= Cuvierian Society of Cork =

The Cuvierian Society of Cork was founded as a committee of the Royal Cork Institution in October 1835. The meetings were held on the first Wednesday of the Autumn and Winter months in the Library of the Royal Cork Institution. The Society was named after the noted French naturalist and zoologist, Georges Cuvier. In its early years, it concentrated on the natural sciences but by the mid 19th century, it had evolved to be mainly archaeological.

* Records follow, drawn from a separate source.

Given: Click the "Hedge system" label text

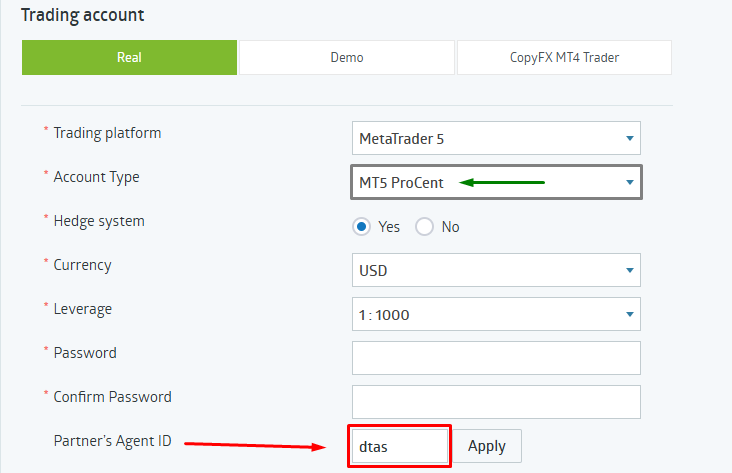Looking at the screenshot, I should (99, 221).
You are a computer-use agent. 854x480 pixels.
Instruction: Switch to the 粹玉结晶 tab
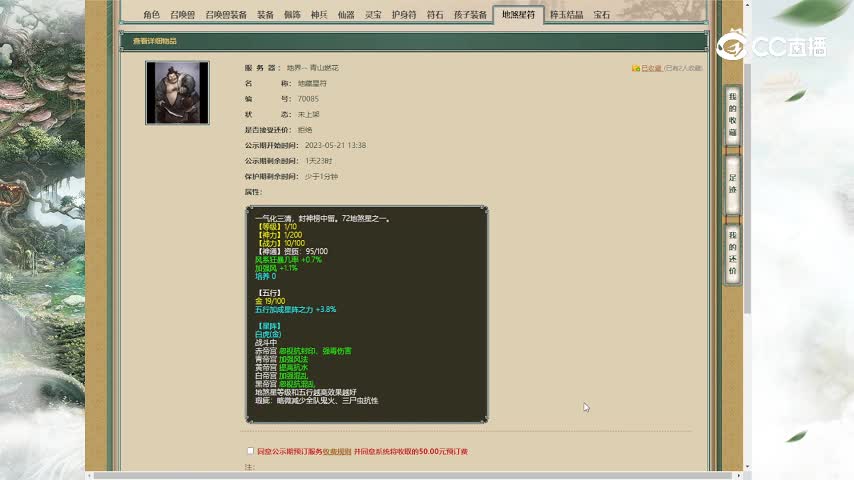(x=567, y=15)
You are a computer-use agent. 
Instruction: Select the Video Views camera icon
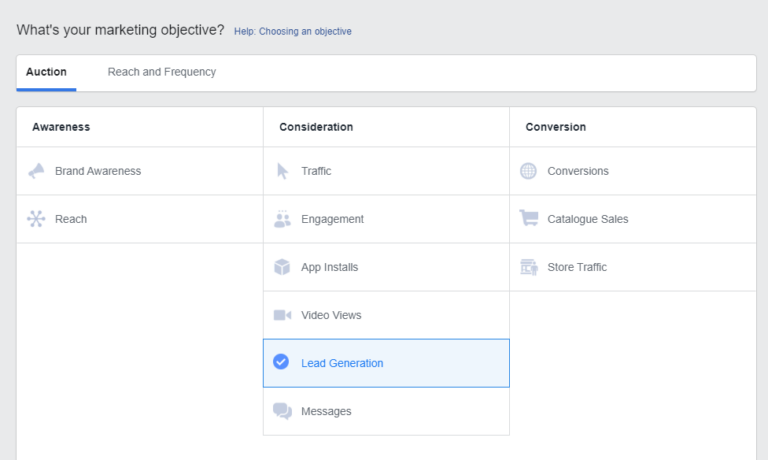tap(282, 315)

In 1845, The society published the "Contributions towards a fauna and Flora of the County of Cork" of which the authors were J.R Harvey, J.D. Humphreys and T. Power. This was prepared for the meeting of the British Association held in Cork in 1843. The book contains a list of the officers of the Society for 1845. An occasional meeting is reported in the Natural History Review (1 229, 2 6).

==Notable members==
Among the members were:
- Abraham Abell (1789–1851)
- George Boole
- Richard Caulfield (1823–1887)
- Robert Day (1836–1914)
- Thomas Crofton Croker (1798–1854)
- Thomas P. Lane
- John Lindsay
- Matthew Horgan
- Richard Sainthill
- John Willes
- John Windele (1801–1865)

In the years of its existence its membership contained many professional people, academics, and antiquarians.